During the time of these transactions, the plaintiffs were located and doing business at Detroit, in the State of Michigan, and the other parties resided at, and did business in said Burlington.
The said Roelofson, Hatch & Co., J. & J. H. Peck & Co., W. H. Wilkins and H. W. Catlin, were jointly interested and co-partners in the business for which the
said bills was used, and were principals, and the intestate was the only surety.
Upon these facts, the plaintiffs claimed to recover the amount due on said seven bills of exchange ; but the county court, November Term, 1855,-Peck, J., presiding, -rendered judgment for the defendant. Exceptions by the plaintiffs.
G. F. Edmunds for the plaintiffs.
I. An open guaranty is binding until notice of its recall is actually given to the party who is acting under it.
Death does not revoke an agency, when that agency is coupled with an interest. If it be not necessary to do the act in the name of the principal, it may as well be done after his death as before. Story on Agency $ 488, et seq.
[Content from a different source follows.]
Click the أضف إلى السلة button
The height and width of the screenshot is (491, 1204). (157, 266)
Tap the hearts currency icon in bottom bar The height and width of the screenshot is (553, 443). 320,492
Suppose a banker in New York issues a letter of credit to a person going abroad, and therein agrees to accept his bills, can it be said that a banker in St. Petersburgh must first ascertain whether the signer of the letter is living, before he can advance money upon it? Such a rule would make an end of commerce between distant places; 12 Mass. 206, Cutts v. Perkins.
II. The taking of the notes mentioned in the case, “as collateral,” did not amount to, or imply, any agreement to extend the time of payment; 2 L. C. in Eq., pt. 2, 385–6; 6 How. 279, U. S. v. Hodge; Ripley v. Greenleaf, 2 Vt. 129.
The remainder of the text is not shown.